* The records:
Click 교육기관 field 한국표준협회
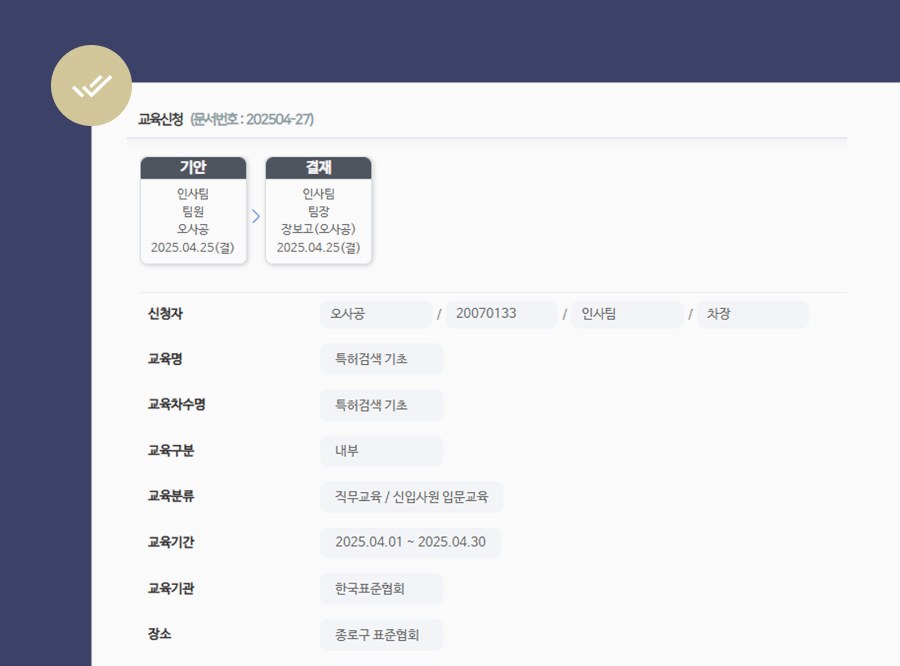Viewport: 900px width, 666px height. 381,589
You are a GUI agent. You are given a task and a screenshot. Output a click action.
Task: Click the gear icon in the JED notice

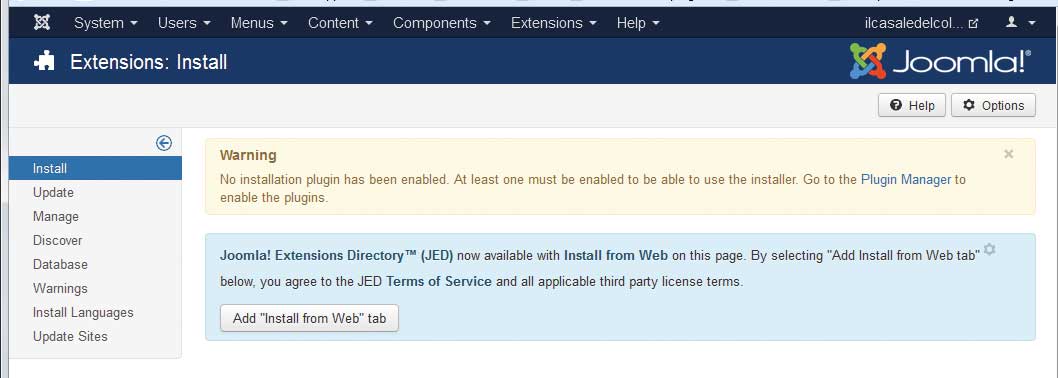[x=990, y=249]
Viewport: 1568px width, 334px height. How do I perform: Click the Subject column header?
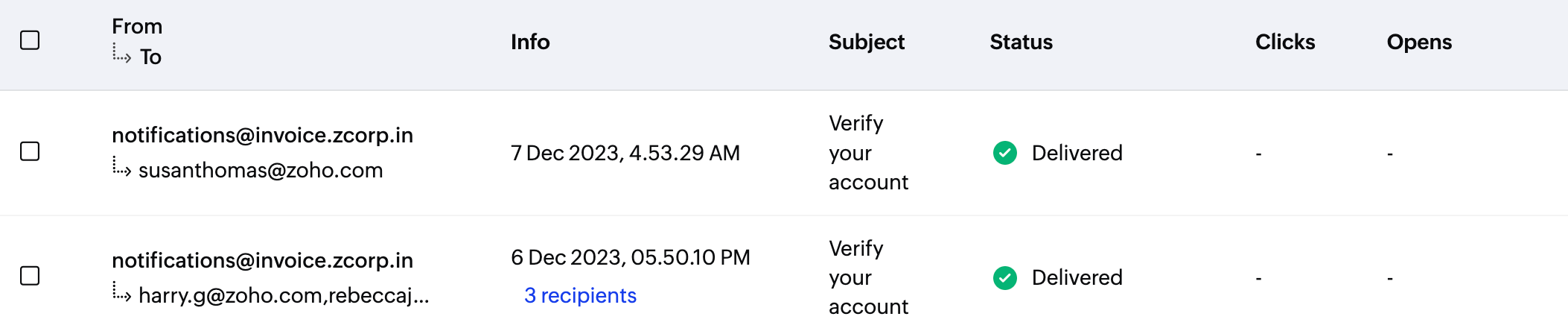(866, 42)
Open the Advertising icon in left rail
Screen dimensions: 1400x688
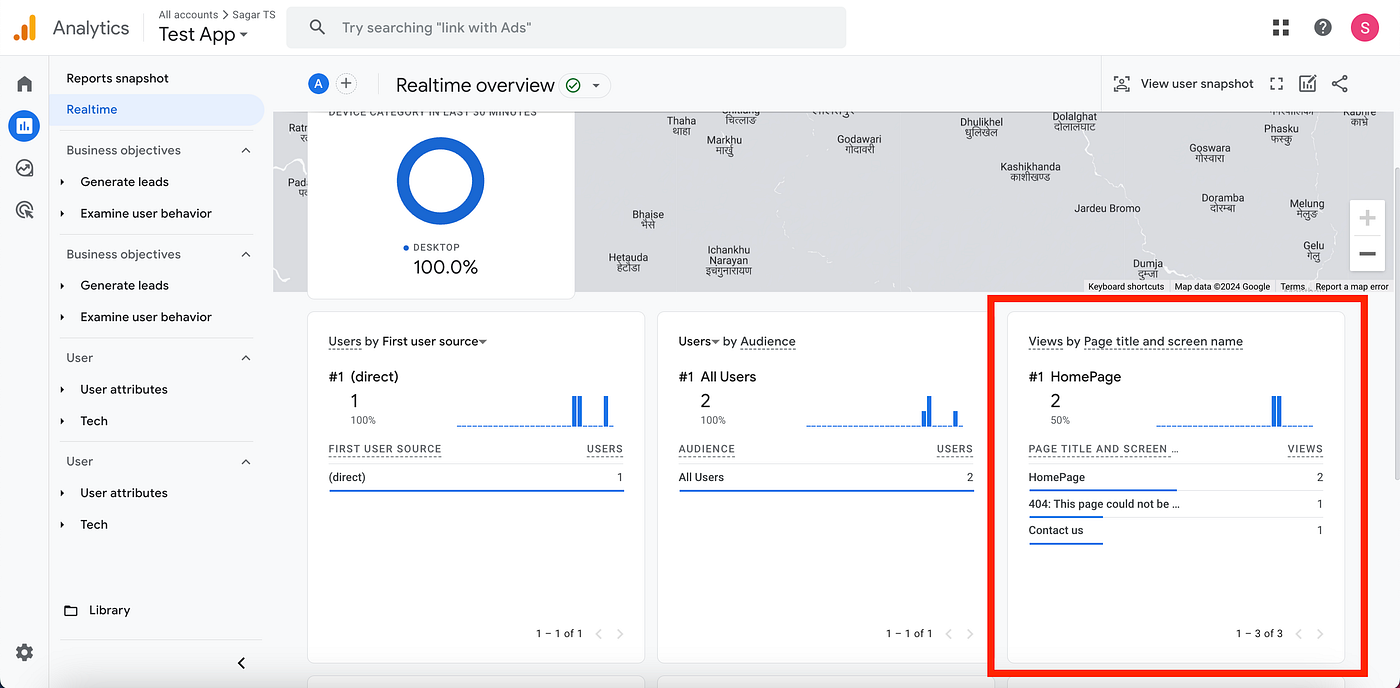(24, 210)
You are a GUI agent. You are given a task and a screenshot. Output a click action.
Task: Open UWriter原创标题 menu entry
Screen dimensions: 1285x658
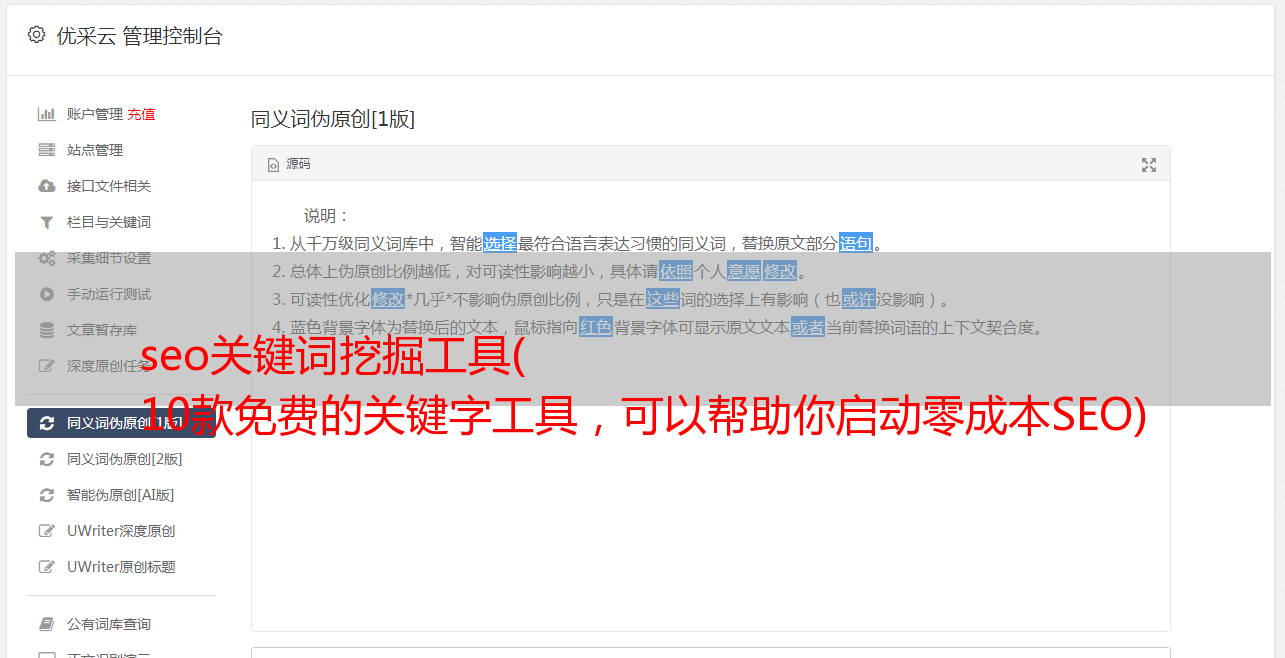pyautogui.click(x=121, y=567)
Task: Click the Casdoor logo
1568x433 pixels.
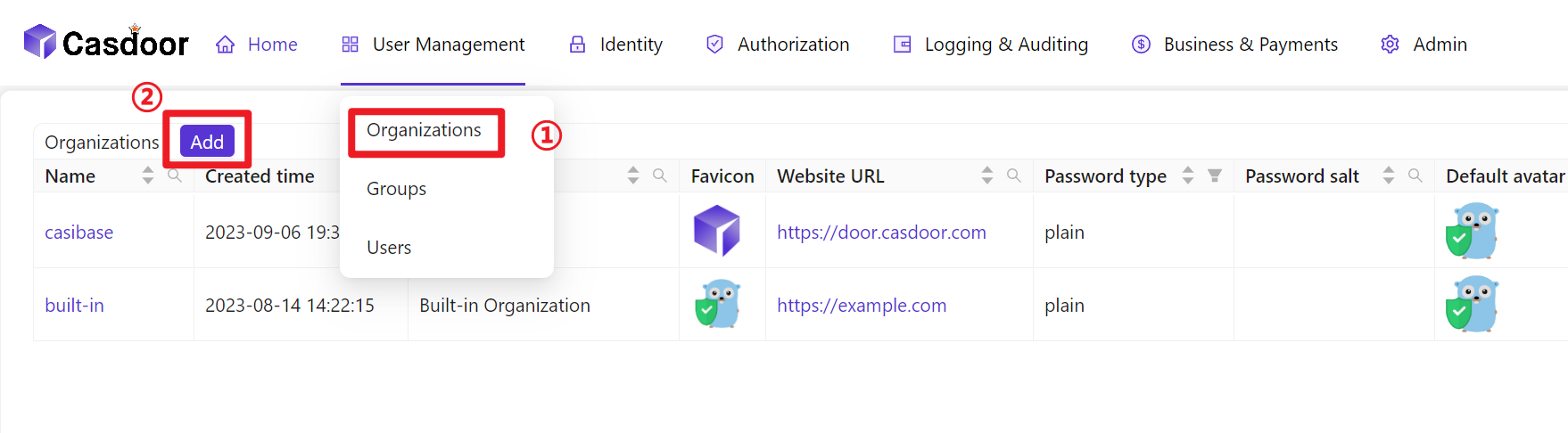Action: click(x=106, y=43)

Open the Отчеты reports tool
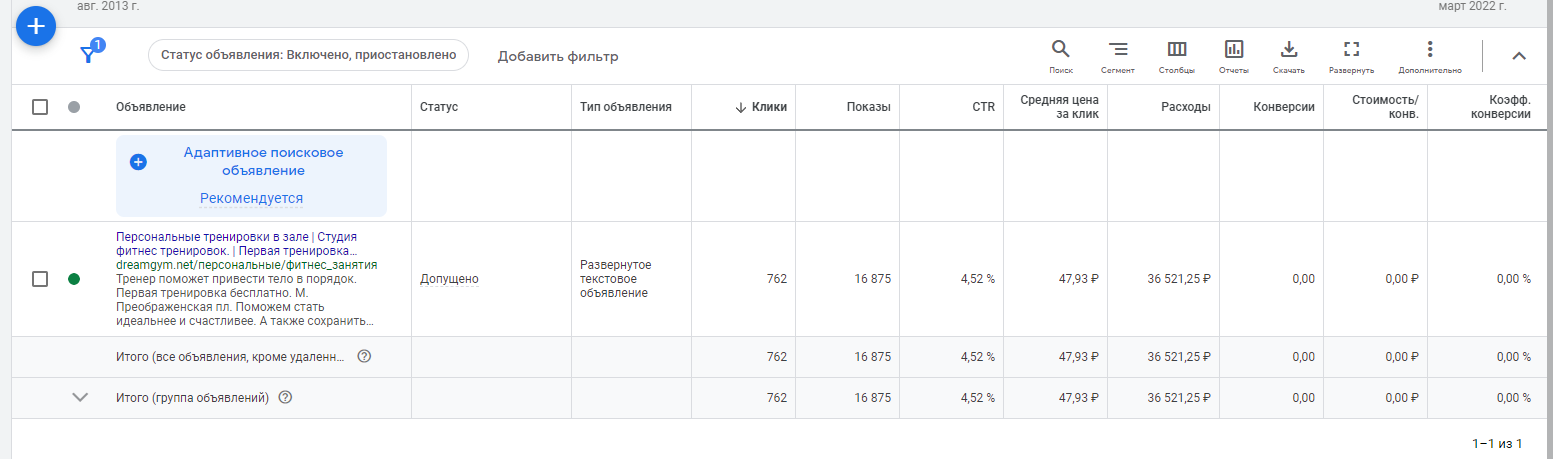1233,56
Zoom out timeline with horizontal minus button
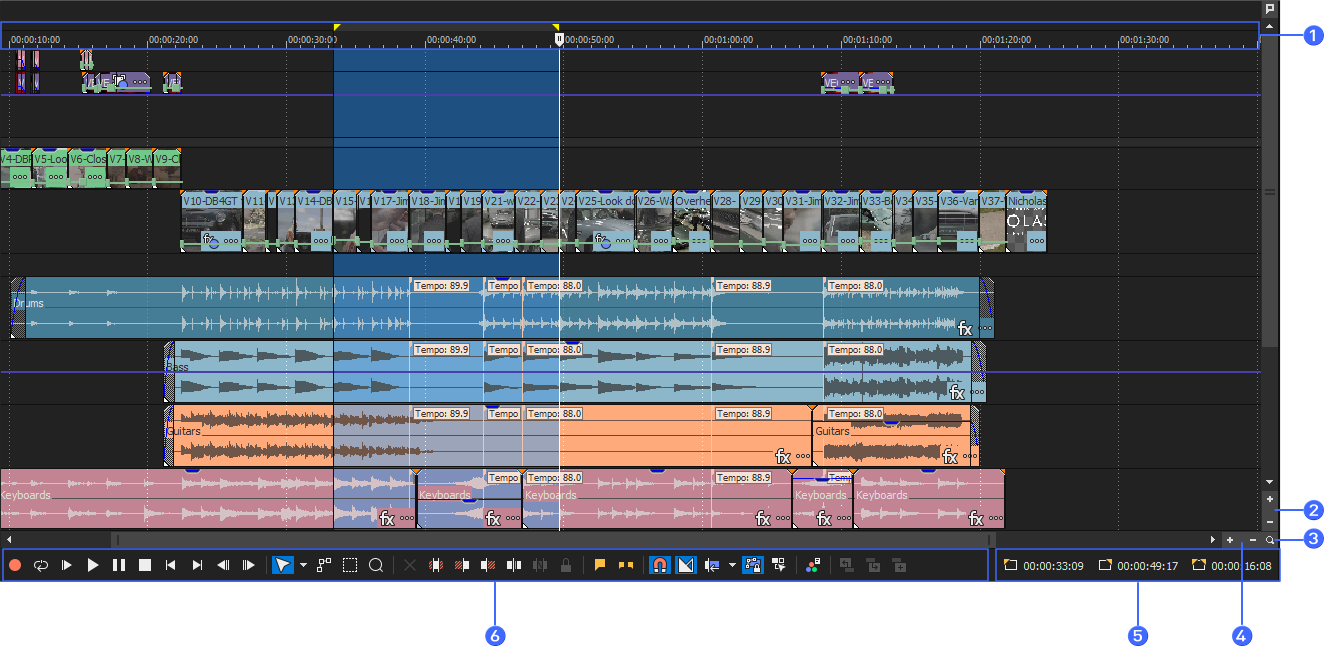Image resolution: width=1324 pixels, height=646 pixels. click(1253, 540)
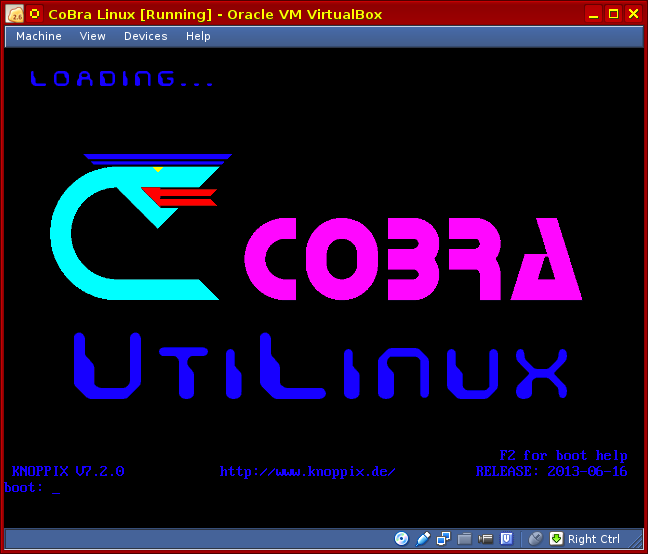Open the Machine menu
Screen dimensions: 648x554
[x=39, y=36]
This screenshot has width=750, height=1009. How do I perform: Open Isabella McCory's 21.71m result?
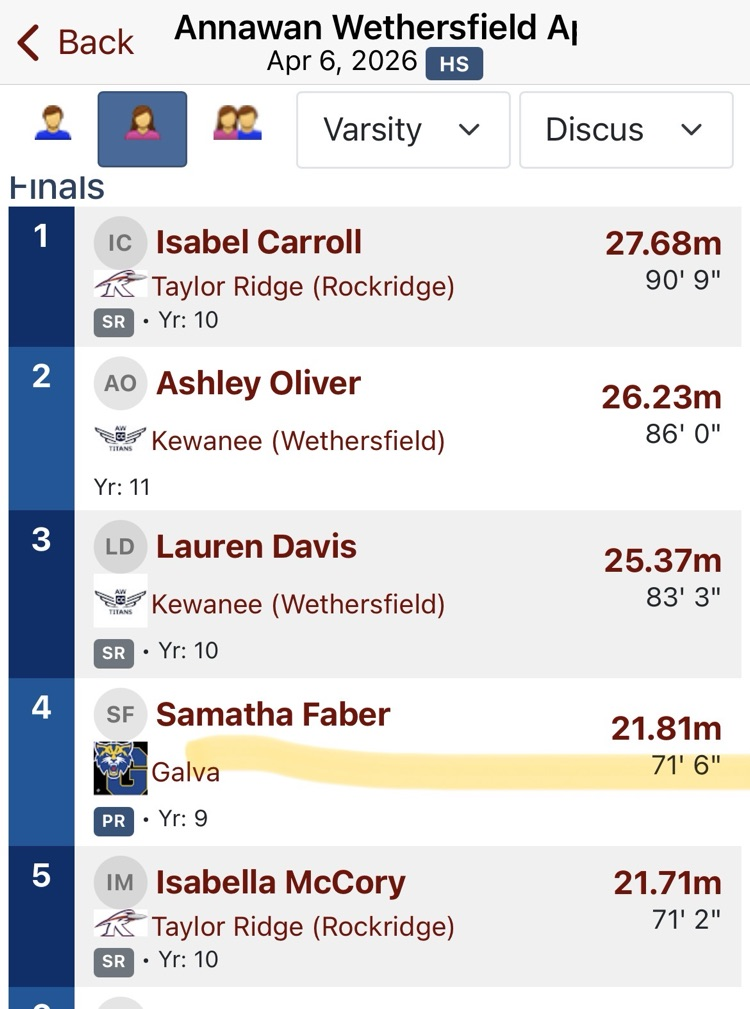click(x=667, y=883)
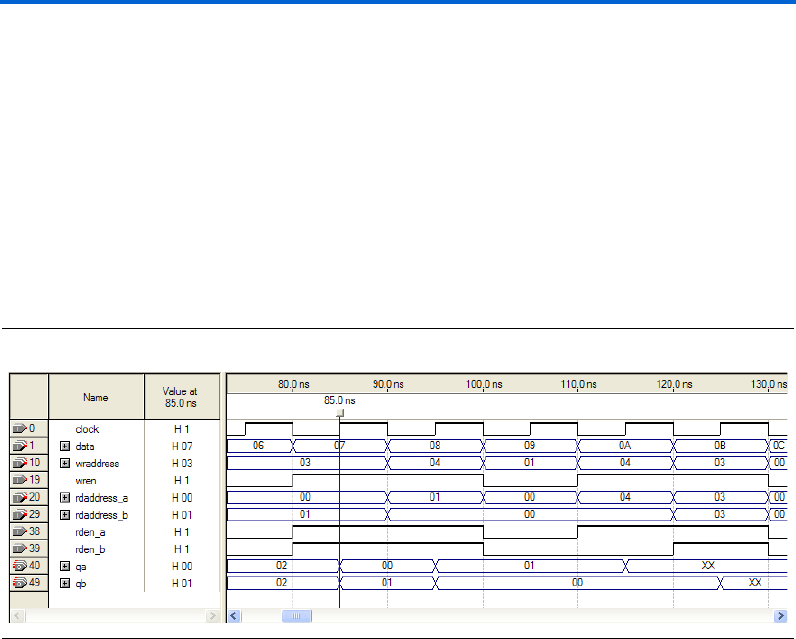Image resolution: width=796 pixels, height=639 pixels.
Task: Select the rdaddress_a bus pin icon
Action: [21, 497]
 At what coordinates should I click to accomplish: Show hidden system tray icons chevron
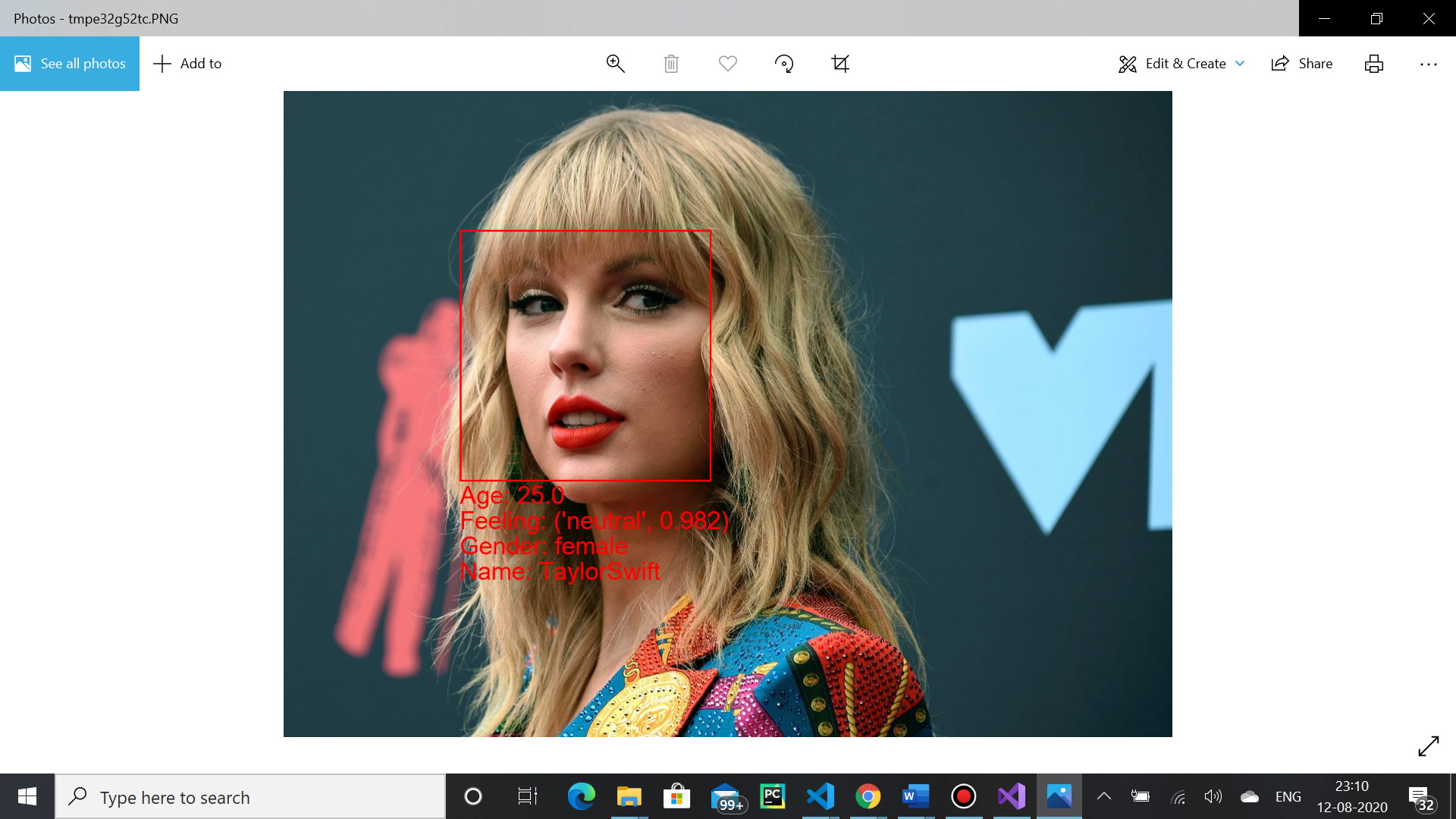1104,796
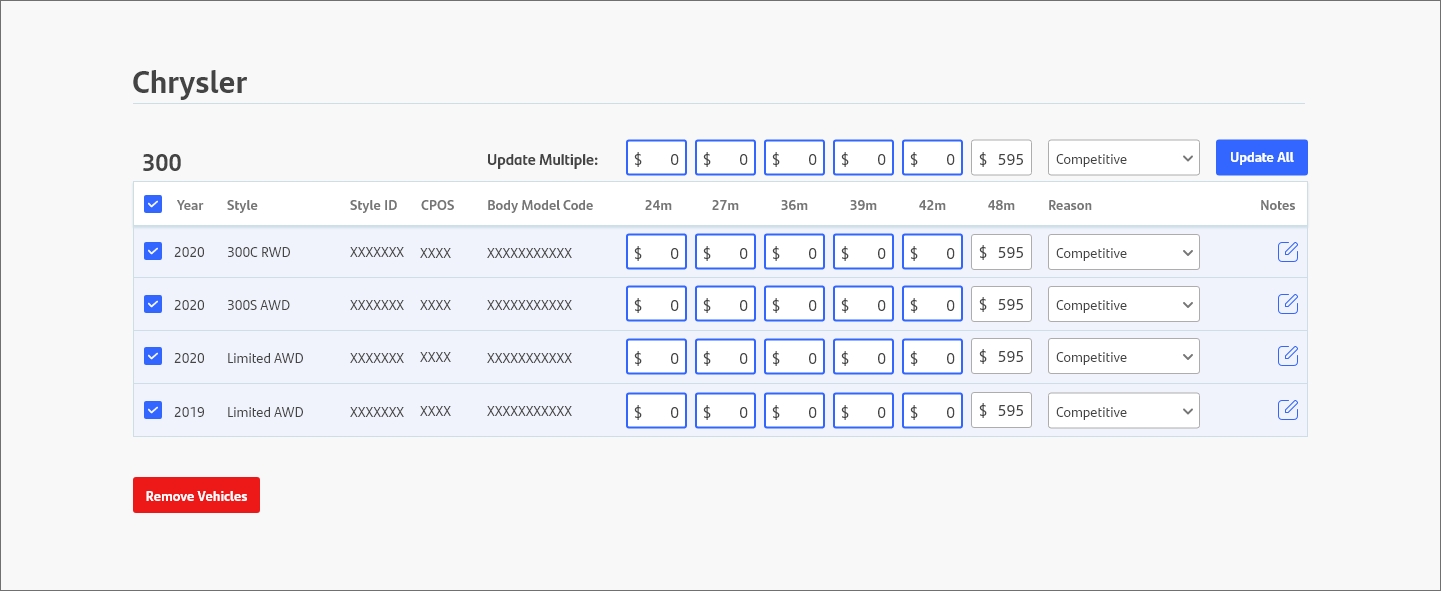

* Instructions for the task: Pull out every line in the records above that contains the string "perform", treating uppercase and lowercase as different. Copy each matching line in full.

* Answer for the task:
Viewport: 1568px width, 334px height. How do I perform: Click the Subject column header?
This screenshot has width=750, height=1009. How do I perform: Open Isabella McCory's 21.71m result?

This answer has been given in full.